Missing laptops, tablets, phones and other endpoint devices are a very real problem. But what should you do when a device goes missing? Your response to a missing device should begin with answers to these four questions.

  1. Where is it?

When a device goes missing, you might think immediate quarantine is your first logical step. After all, you want to cut off anyone unlawfully trying to gain access to it and/or your network via the device. While that’s true, shutting down access assumes you already have accurate visibility into where the now-missing device is located. Having the ability to precisely pinpoint your device’s true location must be your first step in protecting it, and you.

  1. What’s on it?

Once you’ve discovered a device has gone missing, your next question should be ‘what’s on it’ and therefore, ‘how big of a risk’ is the lost or stolen device to you. This is where good asset intelligence comes into play. Asset intelligence is more than a simple catalog of your devices; it also outlines the business function associated with each device. What is the device used for? Having a pre-defined understanding of asset intelligence is critically important for rapid, effective security incident response.
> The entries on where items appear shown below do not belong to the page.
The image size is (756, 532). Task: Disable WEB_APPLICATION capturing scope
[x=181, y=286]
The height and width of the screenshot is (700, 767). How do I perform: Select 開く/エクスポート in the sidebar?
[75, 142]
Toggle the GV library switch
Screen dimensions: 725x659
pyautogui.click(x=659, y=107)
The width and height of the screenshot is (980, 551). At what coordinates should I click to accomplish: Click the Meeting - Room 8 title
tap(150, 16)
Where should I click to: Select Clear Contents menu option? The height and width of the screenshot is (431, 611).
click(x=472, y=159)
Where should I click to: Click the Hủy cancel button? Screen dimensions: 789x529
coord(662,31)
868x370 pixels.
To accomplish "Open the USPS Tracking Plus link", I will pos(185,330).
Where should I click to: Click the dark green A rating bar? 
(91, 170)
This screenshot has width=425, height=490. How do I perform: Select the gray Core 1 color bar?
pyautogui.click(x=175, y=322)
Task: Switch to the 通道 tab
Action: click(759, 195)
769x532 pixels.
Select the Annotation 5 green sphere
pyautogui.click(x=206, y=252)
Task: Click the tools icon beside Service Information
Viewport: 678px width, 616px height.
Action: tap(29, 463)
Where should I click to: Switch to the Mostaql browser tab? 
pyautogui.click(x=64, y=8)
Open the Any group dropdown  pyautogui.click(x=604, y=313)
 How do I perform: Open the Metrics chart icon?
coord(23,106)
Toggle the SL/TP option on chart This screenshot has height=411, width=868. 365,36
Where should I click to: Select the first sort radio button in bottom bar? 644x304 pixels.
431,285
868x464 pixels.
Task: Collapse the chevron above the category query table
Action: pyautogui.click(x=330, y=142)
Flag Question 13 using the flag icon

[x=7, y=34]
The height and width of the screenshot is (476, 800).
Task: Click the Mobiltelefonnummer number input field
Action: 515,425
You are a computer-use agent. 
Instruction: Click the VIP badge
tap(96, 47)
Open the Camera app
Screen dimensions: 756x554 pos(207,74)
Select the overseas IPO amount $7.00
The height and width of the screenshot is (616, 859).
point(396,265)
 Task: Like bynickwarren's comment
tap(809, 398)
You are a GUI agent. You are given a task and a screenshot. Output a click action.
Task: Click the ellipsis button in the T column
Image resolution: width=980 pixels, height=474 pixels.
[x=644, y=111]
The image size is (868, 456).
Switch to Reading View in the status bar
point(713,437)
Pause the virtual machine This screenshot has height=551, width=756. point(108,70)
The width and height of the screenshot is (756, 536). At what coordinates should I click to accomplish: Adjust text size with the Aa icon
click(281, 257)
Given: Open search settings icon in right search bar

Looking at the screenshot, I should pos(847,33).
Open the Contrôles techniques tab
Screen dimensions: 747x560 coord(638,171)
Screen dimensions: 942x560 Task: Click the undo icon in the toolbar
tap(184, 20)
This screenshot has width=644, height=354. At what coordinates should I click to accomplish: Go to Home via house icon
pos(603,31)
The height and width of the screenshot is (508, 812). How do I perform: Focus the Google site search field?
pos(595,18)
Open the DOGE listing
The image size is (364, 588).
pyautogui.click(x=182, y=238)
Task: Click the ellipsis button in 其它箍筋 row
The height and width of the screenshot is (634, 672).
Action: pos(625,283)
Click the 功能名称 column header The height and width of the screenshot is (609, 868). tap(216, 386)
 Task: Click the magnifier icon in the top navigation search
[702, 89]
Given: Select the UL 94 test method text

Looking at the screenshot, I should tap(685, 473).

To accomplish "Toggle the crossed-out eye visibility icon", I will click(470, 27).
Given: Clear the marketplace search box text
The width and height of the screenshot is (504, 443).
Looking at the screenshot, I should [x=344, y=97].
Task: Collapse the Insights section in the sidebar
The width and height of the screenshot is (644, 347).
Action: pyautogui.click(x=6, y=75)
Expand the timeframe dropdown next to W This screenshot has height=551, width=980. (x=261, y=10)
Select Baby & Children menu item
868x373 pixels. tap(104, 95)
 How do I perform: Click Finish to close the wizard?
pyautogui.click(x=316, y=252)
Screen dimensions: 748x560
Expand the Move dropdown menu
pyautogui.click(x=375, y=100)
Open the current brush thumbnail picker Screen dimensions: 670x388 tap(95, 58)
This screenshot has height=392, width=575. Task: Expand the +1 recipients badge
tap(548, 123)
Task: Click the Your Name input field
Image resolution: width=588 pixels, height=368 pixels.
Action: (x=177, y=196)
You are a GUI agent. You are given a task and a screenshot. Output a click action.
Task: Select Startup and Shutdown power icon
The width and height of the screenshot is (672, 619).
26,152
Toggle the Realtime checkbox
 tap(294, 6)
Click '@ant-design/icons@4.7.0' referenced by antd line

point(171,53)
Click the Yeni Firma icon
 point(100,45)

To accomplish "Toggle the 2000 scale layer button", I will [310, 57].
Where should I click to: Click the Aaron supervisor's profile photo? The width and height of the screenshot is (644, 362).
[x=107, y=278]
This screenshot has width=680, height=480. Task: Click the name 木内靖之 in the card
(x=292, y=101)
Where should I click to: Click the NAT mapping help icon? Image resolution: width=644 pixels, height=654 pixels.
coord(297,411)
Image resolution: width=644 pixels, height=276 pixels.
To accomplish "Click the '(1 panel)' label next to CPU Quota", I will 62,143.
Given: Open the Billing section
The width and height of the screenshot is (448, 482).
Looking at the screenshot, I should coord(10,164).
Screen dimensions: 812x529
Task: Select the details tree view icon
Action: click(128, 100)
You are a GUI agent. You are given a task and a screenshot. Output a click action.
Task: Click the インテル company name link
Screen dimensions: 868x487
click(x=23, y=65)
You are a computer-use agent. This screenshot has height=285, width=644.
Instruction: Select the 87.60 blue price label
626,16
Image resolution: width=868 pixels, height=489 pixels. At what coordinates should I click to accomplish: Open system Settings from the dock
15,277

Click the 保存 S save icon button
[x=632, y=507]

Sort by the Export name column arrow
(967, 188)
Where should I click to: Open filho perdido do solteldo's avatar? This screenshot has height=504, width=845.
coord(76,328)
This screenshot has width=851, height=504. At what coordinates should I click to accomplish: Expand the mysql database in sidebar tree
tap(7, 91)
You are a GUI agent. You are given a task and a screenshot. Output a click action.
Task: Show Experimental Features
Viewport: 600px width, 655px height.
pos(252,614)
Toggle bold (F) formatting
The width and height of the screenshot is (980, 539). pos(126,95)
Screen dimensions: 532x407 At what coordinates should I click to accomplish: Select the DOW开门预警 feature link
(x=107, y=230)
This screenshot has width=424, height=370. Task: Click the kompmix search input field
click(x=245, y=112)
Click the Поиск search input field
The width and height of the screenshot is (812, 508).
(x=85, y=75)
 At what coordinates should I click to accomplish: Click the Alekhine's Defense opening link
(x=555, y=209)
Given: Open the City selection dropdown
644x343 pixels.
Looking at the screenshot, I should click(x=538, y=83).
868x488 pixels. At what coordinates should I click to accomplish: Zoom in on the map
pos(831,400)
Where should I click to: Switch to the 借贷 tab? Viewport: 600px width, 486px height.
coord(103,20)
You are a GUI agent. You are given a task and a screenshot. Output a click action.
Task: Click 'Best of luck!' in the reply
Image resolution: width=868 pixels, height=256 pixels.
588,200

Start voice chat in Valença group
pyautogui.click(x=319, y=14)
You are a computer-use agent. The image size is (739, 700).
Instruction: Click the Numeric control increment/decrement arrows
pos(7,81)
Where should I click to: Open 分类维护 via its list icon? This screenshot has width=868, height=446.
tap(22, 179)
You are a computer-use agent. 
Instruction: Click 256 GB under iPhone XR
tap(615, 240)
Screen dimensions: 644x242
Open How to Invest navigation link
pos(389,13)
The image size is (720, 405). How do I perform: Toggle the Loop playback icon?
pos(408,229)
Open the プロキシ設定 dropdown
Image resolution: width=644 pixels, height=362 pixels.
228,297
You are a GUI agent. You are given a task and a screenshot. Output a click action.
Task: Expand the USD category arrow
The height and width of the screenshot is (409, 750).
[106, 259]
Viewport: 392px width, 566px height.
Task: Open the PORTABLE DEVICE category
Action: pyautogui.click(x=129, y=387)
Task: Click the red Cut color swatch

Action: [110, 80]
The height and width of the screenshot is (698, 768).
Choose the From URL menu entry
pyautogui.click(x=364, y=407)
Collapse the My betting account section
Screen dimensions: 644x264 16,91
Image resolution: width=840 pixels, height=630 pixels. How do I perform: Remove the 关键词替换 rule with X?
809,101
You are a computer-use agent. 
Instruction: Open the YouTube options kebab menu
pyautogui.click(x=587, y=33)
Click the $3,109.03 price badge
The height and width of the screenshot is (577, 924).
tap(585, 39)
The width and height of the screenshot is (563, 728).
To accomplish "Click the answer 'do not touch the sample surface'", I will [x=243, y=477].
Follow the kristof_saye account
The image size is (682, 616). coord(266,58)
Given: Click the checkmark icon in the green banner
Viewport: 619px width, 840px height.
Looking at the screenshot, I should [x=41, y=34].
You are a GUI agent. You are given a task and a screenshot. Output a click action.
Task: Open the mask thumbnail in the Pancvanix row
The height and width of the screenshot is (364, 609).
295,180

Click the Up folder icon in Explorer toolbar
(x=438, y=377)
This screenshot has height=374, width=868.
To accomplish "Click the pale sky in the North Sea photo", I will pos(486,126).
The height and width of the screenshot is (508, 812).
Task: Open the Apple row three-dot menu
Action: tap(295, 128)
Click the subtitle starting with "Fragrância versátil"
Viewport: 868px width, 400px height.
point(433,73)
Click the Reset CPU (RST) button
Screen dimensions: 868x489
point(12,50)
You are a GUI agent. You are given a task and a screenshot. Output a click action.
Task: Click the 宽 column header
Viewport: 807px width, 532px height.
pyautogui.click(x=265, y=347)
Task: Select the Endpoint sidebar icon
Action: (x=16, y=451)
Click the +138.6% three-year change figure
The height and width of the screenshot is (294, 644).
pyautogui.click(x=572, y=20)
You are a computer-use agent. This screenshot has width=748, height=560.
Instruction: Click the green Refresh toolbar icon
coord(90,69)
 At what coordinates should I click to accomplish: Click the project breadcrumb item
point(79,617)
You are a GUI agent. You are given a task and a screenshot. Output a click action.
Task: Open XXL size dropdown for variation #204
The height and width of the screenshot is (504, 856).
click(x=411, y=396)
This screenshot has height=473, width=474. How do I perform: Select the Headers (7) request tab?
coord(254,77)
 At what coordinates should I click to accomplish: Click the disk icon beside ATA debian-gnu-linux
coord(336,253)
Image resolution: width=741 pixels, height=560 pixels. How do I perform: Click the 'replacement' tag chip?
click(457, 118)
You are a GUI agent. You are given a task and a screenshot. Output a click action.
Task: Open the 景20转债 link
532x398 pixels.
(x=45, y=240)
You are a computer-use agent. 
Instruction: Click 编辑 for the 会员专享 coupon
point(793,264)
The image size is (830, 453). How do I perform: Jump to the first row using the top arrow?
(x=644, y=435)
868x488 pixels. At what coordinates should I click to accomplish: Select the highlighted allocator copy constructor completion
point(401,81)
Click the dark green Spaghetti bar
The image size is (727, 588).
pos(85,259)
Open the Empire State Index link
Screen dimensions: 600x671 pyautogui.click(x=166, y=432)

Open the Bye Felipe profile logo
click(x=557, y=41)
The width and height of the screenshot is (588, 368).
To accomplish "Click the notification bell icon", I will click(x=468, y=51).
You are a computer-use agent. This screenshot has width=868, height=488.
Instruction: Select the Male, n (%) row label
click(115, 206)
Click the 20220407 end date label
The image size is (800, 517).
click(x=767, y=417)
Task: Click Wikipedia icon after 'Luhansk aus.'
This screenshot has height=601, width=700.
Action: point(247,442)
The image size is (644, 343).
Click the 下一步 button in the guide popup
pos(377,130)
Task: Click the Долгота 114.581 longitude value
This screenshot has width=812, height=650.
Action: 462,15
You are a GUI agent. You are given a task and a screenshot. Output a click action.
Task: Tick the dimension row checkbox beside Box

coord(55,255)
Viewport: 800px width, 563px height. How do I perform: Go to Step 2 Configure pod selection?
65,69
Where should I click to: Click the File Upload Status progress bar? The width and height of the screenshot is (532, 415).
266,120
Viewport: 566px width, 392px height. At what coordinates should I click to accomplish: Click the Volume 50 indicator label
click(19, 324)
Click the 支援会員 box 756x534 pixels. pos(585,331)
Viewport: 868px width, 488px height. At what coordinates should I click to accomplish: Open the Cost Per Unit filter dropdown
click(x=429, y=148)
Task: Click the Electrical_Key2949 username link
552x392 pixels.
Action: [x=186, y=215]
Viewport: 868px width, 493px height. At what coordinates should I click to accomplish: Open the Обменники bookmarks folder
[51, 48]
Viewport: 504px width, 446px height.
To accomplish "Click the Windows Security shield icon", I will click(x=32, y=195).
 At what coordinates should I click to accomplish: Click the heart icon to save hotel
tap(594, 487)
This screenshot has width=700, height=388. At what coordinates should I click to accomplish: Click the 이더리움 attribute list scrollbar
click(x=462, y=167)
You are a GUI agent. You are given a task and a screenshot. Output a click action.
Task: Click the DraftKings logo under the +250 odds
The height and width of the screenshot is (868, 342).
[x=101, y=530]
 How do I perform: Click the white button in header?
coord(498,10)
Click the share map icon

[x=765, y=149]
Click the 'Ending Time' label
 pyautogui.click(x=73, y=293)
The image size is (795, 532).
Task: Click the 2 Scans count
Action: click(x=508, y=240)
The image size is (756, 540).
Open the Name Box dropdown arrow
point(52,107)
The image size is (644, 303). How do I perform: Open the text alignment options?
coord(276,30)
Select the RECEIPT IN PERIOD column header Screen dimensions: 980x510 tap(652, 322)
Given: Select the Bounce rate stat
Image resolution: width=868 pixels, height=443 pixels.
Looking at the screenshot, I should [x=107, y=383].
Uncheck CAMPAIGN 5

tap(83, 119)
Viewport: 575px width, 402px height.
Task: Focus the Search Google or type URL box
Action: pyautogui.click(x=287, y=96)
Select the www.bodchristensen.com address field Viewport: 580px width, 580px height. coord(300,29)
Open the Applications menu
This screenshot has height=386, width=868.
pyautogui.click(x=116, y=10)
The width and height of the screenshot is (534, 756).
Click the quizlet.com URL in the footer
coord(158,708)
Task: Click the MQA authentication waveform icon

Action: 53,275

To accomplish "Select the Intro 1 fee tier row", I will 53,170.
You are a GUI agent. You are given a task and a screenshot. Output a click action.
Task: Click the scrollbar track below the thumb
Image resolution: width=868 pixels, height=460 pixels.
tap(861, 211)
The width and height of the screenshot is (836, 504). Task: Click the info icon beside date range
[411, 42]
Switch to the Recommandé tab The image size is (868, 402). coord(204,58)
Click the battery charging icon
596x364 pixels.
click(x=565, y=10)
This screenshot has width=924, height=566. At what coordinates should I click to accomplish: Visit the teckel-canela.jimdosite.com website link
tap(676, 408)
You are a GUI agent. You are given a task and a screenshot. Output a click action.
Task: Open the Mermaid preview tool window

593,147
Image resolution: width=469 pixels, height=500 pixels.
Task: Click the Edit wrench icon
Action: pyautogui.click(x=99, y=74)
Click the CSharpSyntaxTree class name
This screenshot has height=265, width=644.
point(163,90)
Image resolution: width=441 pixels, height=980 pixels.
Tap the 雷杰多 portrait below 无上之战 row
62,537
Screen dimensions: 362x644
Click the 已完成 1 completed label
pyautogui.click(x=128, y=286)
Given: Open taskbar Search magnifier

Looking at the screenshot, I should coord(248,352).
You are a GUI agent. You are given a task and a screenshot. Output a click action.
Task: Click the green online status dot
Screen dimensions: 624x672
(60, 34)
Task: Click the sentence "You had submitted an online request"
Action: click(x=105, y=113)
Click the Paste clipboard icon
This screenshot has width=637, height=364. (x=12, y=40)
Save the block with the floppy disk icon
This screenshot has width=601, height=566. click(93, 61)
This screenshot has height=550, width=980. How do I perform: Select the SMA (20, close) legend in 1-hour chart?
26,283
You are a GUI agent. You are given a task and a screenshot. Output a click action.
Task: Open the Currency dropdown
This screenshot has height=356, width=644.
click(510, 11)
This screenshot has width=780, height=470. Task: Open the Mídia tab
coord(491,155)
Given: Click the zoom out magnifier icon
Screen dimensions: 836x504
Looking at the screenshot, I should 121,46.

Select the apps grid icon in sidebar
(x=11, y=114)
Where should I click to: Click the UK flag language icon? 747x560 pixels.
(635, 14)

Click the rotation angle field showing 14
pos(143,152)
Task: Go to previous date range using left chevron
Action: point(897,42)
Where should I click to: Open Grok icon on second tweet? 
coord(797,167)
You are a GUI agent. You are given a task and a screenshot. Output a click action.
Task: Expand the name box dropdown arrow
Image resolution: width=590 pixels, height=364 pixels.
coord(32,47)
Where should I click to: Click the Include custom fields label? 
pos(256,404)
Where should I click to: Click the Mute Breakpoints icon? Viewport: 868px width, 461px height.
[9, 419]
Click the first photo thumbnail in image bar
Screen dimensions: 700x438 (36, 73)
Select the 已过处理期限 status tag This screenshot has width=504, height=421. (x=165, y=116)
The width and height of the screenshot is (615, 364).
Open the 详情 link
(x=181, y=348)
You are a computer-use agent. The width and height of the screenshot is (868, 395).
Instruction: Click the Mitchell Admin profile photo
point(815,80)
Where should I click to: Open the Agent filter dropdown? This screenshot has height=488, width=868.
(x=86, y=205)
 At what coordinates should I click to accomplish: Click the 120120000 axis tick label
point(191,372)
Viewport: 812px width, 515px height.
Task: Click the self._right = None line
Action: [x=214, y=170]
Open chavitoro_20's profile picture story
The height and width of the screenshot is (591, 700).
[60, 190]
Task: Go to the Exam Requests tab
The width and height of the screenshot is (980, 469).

Detailed asset intelligence will tell you if the missing device contains sensitive, personal, regulated data and knowing the answer to that will tell you what your next step needs to be.

  1. What’s protecting it?

In addition to knowing what’s on the missing device, you also need to understand how the information is currently being protected. Compliance calls to mind encryption because it’s a requirement of GDPR. If sensitive data resides on the missing device and it wasn’t encrypted, your next step, as outlined by the EU data privacy regulation, is a breach notification. However, there’s much more to data protection than a simple yes or no checkbox for encryption. Are other protection tools you implemented like anti-virus, security agents and apps still in working order? Good endpoint cyber hygiene is the most important control function you can take. ‘Hygiene’ is a manifestation of your security intent and all the defining attributes of the machine, combined and tracked for conformity throughout the device’s lifecycle. Conduct a regular scan of your devices and see how each conforms to your pre-defined hygiene benchmark.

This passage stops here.